Shane Hamilton is an American historian who teaches at the University of York in England. He’s author of Supermarket U.S.A: Food and Power in The Cold War Farms Race.
Between 1946 and 1954 in the U.S., the share of food bought in supermarkets rose from 28 percent to 48 percent. By 1963, that number had risen to nearly 70 percent.
Anne Efland is Senior Economist for Domestic Policy in the Office of the Chief Economist, USDA and formerly a historian with USDA’s Economic Research Service. Her historical research has ranged widely, including studies of U.S. farm and rural policy. She says that there should be better transportation for farms. So the unit of U.S.D.A did engineering research on the best road materials and road construction methods. 

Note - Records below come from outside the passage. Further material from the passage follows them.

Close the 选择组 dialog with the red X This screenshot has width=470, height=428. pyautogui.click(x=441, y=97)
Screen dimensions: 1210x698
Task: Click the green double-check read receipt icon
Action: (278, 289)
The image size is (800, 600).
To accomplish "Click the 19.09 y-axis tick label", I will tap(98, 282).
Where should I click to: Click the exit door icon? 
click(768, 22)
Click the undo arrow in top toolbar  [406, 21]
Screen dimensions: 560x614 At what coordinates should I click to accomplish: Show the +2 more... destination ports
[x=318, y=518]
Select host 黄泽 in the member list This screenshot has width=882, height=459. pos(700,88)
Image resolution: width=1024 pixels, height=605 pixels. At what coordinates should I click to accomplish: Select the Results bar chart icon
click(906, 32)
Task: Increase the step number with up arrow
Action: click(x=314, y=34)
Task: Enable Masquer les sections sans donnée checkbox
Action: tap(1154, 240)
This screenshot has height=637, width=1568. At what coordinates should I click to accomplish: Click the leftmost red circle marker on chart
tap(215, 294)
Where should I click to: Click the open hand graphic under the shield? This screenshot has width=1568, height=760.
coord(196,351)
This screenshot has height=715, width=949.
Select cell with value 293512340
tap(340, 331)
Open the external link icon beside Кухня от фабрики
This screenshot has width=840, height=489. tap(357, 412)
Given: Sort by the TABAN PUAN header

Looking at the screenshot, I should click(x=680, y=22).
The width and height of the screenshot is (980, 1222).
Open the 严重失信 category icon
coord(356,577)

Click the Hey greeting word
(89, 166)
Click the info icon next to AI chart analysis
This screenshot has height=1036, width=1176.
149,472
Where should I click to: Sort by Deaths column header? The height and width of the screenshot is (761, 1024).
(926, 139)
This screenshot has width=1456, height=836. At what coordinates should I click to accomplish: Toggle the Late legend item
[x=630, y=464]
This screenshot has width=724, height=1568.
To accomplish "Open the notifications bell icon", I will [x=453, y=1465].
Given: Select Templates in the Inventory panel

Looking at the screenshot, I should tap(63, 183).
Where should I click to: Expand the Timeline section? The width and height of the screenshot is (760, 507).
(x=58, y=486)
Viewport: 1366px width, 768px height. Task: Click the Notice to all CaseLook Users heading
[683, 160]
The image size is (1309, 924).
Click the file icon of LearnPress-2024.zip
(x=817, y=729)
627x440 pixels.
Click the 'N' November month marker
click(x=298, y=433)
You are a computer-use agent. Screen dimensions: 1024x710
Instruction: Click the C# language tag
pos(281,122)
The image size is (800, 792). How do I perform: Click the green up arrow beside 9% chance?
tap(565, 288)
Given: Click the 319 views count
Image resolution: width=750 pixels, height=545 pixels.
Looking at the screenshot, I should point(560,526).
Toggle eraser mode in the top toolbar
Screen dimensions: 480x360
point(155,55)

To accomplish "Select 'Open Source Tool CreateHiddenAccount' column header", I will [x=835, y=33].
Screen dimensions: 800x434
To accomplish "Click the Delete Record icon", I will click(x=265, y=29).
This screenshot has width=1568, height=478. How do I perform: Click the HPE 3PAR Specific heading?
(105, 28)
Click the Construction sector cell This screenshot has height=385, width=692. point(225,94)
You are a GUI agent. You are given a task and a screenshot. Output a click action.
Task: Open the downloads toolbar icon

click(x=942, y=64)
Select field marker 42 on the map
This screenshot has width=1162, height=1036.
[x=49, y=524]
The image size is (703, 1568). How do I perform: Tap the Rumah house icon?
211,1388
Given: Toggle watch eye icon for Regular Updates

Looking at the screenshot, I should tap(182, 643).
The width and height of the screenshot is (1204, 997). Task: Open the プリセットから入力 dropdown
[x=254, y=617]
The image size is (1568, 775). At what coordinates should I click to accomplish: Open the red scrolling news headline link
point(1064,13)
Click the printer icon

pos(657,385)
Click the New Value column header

C. Peter Timer is the professor of Development Studies, at Harvard University. He believes that the biggest changes to American agriculture were mechanization and automation. It was a fundamentally failed strategy for agriculture. When he was young, all the tomatoes on the farm were hand-picked and hand-peeled. 
Audra Wolfe is a writer and science historian, and the author of Competing With the Soviets: Science, Technology, and the State in Cold War America and Freedom's Laboratory: The Cold War Struggle for the Soul of Science. In the aftermath of the Cold War, U.S. food power was transformed into a global system of market power, laying the groundwork for the emergence of our contemporary world, in which multinational supermarkets operate as powerful institutions in a global food economy.